Date: Fri, 28 Oct 2016 12:31:16 +0200
User-agent: Gnus/5.13 (Gnus v5.13) Emacs/25.1.50 (gnu/linux)

Alexander Kobel <address@hidden> writes:

> On 2016-10-27 23:38, David Kastrup wrote:
>> The majority tends to be silent.
>
> Minority report out of the silent majority:
> I got used to the status quo, which is totally natural once you
> internalized the meaning of \voice<Digit>.

Well, walking on your hands is totally natural once you internalized
being upside down.  The problem I have is that all of the the <Digit>s
in \voice<Digit> stop making sense as soon as _one_ <Digit> moves past
Two.

> I agree with you that these names are semantically suboptimal. On the
> other hand, I find something like \inner \VoiceUp etc. slightly too
> verbose; I'll get used to it, but I can't say I'm too fond of it.
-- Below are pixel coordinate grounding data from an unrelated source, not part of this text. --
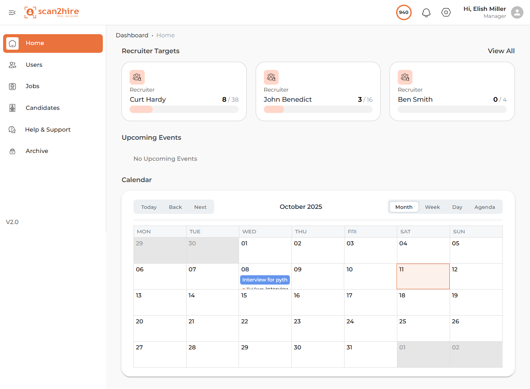Open settings via the hexagon gear icon
Screen dimensions: 530x389
[x=446, y=13]
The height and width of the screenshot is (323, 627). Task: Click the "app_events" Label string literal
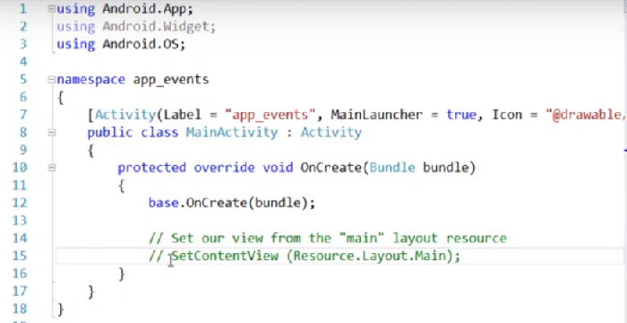pos(270,115)
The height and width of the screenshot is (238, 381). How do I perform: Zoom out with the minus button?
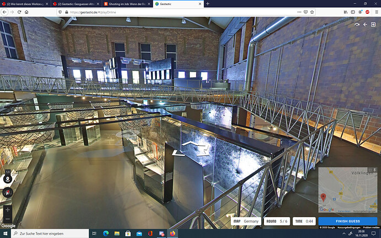click(8, 219)
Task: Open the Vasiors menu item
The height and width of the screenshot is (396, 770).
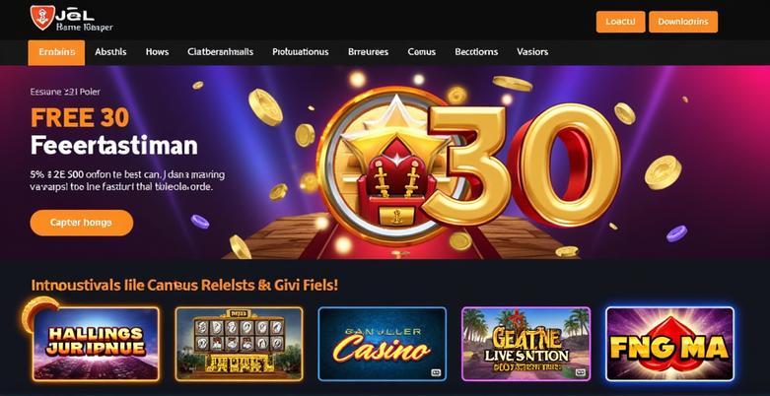Action: (532, 52)
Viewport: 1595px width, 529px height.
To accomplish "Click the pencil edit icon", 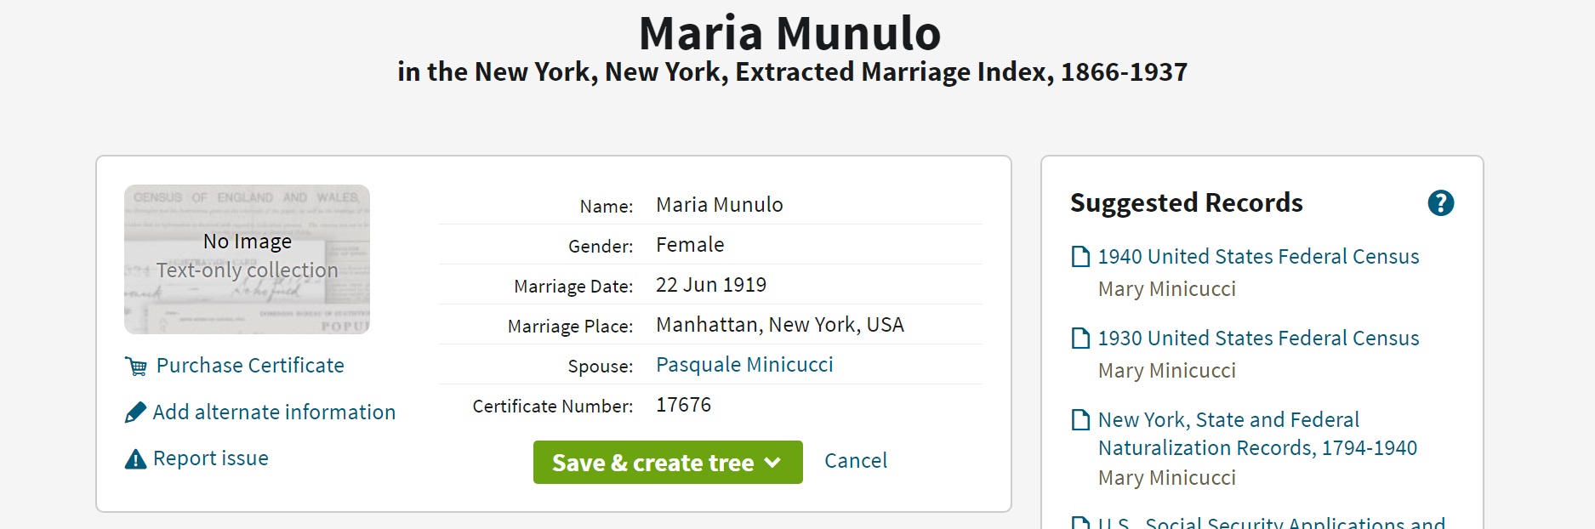I will click(x=135, y=412).
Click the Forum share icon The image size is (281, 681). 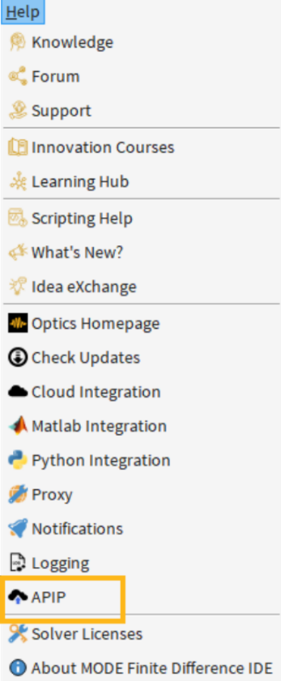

Better proposals welcome.  My first idea was \voiceUpUp but that does
not work since additional voices are inner voices.  And \voiceUpDown and
\voiceUpDownDown would again be rather confusing.  So the idea with
\inner as a modifier.  Replacing \inner \inner with \innermost suffers
from the problem that the innermost level might be either further out or
in.

>> I am a radical conservative: I want to keep everything the way it should
>> have been from the start.
>
> If that's the goal: I again agree with you that top-to-bottom makes
> the most sense IMHO; but either the << ... \\ ... \\ ... >> just
> assigns names, not styles, or you should also think about some
> syntactic sugar to specify the boundary between "up" and "down"
> voices. Something like
>   <<
>     topmost \\ 2nd from top
>     \\\ % note the three backslashes
>     topmost stem-down \\ middle stem-down \\ bottom stem-down
>   >>
> which would translate to << 1 \\ 3 \\ 6 \\ 4 \\ 2 >>...

So does

<< topmost \\ 2nd from top
   \\ { \inner \inner \voiceDown topmost stem-down }
   \\ middle stem-down \\ bottom stem-down
>>

Basically you need to only fix those voices not obeying the standard
scheme (usually just one) and the rest will work out.  So I don't really
think that a special syntax is needed.